→ Task requirements:
1. Translate this sentence from the article about the fleet review into Spanish: "Between Portsmouth on the Hampshire shore and the green Isle of Wight lie the most famed yachting waters in the world."
2. Decide whether each statement agrees with the article about the fleet review, answering yes or no and quoting the words that settle it.
(a) The King, the Queen and Princess Elizabeth spent the night before the review aboard the Victoria & Albert.
(b) The Hood was a 38,000-ton battleship.
(c) The B. B. C. said that announcers of great events would henceforth work alone.
3. Answer these questions from the article about the fleet review.
(a) How many ships were assembled for the review?
(b) Which brand of cigarets took up the new slogan?
(c) At what time did the first admirals' barges begin to arrive?

→ Page:
***

At this point a suave voice from London intruded: "We are now taking you back to the Carleton Hotel, for dance music." What befuddled Commander Woodrooffe was trying to describe was the manner in which, at a single blink from the flagship Nelson, every ship in the review suddenly flashed out with myriad lines of lights which, at another signal, blacked out completely. A moment later at a third signal hundreds of searchlights swept the night firmament in amazing patterns.

In less than 24 hours "The fleet is all lit up!" had become the joyful cry of all Britain. Undergraduates, shopgirls, peers, clubmen and pub-crawlers were repeating, "The fleet is all lit up!" ad nauseam.

Shrewdest of all were the advertising directors of United Kingdom Tobacco Co., makers of "Grey's" cigarets, a somewhat swank but inexpensive brand. In 48 hours London newspapers appeared with quarter and half-page advertisements flaunting largely the company's new slogan: "The Fleet is All Lit Up!" And in small type below the explanation: "They're smoking Grey's cigarets." Abashed Commander Woodrooffe explained: "I was so overcome by the occasion that I burst into tears and found I could say no more." To be sure that announcers would not be overcome with emotion on public occasions, the B. B. C. announced last week that henceforth announcers of great events would travel in pairs, might have physical examinations.

Even without Commander Woodrooffe, the review that took place earlier that day was a naval occasion no Briton should forget. Between Portsmouth on the Hampshire shore and the green Isle of Wight lie the most famed yachting waters in the world. Here in a carefully marked out area of 24 sq. mi. were assembled 277 ships ranging from the world's greatest warship, the 42,000-ton battle cruiser Hood, to a proud delegation of British herring trawlers. Wardroom statisticians quickly figured that the 143 British warships in line alone displaced 670,000 tons, cost British taxpayers $675,000,000.

King George, Queen Elizabeth and Princess Elizabeth reached Portsmouth the evening before, spent the night on the 38-year-old royal yacht, Victoria & Albert. Early next morning newshawks with binoculars could see bareheaded Princess Elizabeth in pink, pattering beside her father round the quarterdeck for a brisk after breakfast constitutional. At 10:30 a.m. with the cool skies rapidly clouding over, the first admirals' barges began to arrive for an official reception, and as more cocked hats and gold lace than Portsmouth harbor had seen for two decades assembled under the yacht's awning the Royal Marines Band burst into Irving Berlin's well-known ballad:

We joined the Navy, to see the world, And what did we see? We saw the sea.

***

→ Records supplied:

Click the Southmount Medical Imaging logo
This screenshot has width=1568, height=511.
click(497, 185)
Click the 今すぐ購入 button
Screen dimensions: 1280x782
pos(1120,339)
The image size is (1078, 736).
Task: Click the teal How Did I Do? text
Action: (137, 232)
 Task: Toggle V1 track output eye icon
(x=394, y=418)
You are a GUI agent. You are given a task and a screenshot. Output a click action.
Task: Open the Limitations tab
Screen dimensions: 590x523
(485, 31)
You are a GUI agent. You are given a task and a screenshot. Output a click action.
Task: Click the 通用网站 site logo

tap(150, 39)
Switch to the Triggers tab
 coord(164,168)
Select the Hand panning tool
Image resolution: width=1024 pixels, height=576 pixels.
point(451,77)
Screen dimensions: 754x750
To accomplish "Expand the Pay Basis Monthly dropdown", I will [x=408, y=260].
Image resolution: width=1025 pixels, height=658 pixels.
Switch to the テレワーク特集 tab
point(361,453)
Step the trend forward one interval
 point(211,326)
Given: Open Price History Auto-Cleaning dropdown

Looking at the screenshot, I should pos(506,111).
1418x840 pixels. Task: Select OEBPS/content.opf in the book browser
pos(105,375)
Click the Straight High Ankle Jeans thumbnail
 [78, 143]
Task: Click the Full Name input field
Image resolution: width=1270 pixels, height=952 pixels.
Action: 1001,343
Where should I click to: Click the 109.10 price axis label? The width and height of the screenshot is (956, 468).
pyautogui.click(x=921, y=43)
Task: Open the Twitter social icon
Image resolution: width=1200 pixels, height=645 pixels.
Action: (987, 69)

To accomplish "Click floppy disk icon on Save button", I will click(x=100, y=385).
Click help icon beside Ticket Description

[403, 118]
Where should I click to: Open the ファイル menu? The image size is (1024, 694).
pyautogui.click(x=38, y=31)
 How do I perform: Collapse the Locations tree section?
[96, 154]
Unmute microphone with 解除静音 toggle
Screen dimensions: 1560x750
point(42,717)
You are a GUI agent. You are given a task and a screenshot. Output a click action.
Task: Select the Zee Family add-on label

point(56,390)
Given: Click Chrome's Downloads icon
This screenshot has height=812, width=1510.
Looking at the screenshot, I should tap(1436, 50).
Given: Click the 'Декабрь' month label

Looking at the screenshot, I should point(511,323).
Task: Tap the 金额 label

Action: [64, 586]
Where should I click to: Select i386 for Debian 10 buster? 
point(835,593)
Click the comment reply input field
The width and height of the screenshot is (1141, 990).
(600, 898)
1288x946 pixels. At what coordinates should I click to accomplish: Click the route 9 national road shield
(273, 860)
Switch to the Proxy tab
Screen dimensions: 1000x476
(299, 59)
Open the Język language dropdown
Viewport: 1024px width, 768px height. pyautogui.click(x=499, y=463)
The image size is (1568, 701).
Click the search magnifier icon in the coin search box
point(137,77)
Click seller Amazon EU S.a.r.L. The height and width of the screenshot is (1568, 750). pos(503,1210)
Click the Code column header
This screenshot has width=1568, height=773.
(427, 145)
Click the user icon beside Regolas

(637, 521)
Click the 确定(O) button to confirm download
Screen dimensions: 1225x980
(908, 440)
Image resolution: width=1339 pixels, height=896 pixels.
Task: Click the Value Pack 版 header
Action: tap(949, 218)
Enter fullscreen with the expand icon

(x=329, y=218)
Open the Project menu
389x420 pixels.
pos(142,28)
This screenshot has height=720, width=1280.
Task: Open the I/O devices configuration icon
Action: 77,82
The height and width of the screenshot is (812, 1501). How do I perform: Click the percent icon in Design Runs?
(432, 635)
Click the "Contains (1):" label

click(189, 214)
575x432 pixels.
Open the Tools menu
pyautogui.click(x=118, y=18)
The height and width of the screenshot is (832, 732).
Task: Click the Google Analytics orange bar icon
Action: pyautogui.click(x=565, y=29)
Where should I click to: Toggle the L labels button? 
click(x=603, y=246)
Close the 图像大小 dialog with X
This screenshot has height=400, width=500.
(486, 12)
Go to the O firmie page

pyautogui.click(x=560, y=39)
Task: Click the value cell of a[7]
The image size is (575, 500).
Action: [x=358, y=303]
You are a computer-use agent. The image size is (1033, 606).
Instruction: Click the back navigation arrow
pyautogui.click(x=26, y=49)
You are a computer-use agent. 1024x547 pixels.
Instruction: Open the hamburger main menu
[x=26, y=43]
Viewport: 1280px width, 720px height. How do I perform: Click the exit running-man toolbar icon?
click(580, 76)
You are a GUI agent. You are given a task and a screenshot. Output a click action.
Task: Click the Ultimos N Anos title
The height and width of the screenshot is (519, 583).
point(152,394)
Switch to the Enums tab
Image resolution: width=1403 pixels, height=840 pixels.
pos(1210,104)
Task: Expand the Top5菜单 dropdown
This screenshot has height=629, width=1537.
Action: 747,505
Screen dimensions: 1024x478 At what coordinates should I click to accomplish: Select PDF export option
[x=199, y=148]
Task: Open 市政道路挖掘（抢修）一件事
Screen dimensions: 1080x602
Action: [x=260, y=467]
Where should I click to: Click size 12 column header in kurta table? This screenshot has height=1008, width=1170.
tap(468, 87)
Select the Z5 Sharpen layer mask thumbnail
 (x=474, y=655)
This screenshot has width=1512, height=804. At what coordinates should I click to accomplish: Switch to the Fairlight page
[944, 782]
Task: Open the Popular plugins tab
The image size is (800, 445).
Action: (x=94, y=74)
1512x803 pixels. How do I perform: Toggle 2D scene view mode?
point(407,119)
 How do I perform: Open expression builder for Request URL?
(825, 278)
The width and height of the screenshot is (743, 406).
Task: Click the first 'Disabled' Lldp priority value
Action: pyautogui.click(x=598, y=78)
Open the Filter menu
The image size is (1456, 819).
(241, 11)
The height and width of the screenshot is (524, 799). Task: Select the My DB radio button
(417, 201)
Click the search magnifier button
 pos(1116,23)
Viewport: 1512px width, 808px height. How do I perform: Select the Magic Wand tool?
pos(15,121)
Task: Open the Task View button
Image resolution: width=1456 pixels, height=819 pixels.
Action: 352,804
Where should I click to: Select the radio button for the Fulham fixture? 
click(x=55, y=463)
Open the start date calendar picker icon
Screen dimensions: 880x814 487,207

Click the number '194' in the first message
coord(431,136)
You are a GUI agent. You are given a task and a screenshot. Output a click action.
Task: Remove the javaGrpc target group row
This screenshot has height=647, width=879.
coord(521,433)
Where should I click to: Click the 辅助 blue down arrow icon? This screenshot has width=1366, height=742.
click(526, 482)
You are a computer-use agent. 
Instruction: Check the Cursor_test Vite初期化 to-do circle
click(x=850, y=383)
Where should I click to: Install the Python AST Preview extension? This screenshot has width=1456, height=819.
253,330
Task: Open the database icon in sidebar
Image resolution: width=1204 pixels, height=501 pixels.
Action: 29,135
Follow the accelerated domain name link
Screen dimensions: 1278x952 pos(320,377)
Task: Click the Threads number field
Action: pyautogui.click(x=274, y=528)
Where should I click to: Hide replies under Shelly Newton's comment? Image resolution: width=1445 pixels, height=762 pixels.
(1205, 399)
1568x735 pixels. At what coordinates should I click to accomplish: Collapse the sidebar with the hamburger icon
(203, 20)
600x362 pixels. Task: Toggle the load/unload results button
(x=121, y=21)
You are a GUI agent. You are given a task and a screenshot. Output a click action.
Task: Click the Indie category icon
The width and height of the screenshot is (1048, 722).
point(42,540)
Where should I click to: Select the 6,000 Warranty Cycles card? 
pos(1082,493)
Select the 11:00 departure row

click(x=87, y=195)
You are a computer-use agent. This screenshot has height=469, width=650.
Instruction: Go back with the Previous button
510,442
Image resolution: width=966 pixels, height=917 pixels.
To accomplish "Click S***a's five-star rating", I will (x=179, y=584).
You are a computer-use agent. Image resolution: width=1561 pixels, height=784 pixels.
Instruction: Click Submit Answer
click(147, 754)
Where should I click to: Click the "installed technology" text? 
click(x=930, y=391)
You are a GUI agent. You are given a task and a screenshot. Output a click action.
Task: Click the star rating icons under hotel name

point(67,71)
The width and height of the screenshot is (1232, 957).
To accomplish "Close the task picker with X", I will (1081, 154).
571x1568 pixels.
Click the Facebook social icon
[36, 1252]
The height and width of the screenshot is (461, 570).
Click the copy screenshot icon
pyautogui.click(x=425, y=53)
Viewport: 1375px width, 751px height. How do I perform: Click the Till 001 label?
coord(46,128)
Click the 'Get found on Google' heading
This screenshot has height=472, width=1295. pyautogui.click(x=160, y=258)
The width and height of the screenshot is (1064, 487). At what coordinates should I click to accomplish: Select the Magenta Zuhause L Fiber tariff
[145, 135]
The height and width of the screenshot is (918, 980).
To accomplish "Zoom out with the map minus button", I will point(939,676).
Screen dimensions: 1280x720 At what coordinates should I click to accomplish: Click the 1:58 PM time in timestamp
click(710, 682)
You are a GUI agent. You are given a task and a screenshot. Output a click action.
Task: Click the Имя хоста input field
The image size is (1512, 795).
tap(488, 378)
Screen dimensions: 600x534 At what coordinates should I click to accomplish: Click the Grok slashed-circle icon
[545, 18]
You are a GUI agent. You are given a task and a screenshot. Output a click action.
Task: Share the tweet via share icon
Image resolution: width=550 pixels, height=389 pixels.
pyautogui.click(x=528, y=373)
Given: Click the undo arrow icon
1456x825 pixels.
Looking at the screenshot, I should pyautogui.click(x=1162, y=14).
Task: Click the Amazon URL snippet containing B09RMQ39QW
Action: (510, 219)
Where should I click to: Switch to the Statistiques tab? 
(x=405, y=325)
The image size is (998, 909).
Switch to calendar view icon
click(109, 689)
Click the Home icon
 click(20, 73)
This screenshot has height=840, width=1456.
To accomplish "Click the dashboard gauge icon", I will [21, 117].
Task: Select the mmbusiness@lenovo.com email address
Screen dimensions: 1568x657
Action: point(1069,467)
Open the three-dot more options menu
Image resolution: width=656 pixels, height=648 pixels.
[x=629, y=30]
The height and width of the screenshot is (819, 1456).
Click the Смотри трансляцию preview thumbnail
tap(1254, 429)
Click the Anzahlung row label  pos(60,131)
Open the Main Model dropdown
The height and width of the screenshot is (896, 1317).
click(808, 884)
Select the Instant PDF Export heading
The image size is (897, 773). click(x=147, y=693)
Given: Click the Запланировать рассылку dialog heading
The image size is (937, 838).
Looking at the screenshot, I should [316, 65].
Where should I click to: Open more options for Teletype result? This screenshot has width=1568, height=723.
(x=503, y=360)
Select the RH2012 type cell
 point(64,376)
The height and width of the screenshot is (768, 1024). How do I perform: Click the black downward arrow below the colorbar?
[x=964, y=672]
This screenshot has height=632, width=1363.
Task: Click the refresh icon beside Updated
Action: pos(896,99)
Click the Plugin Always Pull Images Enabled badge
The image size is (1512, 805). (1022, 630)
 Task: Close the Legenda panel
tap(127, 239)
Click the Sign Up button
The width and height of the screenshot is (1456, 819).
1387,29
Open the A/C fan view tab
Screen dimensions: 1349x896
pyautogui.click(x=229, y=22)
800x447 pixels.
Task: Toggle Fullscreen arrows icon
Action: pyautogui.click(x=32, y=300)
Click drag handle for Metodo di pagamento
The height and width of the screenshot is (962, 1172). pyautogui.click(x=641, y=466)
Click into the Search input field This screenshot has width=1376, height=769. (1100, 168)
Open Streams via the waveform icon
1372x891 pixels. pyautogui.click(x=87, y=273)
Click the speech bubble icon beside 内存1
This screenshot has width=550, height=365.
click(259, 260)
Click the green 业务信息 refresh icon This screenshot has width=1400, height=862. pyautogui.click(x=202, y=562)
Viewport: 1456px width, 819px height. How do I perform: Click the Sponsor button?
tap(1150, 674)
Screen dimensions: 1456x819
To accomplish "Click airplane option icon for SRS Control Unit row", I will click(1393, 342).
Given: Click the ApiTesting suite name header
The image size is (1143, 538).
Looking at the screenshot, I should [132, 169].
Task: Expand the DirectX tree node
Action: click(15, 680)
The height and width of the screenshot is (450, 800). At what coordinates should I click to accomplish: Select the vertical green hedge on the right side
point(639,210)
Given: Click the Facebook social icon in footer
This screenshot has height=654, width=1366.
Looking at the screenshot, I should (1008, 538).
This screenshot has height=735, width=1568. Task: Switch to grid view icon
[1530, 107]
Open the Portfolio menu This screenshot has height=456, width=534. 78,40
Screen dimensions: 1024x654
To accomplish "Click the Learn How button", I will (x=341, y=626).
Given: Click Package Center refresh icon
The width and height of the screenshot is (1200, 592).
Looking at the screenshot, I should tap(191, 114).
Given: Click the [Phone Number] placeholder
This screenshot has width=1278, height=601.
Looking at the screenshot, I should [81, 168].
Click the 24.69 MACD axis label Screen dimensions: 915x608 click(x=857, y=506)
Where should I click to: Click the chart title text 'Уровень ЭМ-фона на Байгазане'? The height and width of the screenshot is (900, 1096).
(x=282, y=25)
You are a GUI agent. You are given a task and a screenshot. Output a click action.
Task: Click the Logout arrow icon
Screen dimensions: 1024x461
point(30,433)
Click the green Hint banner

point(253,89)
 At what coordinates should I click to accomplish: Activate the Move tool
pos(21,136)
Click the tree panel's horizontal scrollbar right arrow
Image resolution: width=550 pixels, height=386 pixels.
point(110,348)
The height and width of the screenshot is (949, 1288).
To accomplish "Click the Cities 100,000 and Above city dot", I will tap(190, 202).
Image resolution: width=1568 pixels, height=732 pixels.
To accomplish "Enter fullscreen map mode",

***

→ Expected responses:
1. Entre Portsmouth, en la costa de Hampshire, y la verde isla de Wight se encuentran las aguas de navegación a vela más famosas del mundo.

2.
(a) Yes: "spent the night on the 38-year-old royal yacht, Victoria & Albert."
(b) No: "the 42,000-ton battle cruiser Hood"
(c) No: "henceforth announcers of great events would travel in pairs"

3.
(a) 277
(b) Grey's
(c) 10:30 a.m.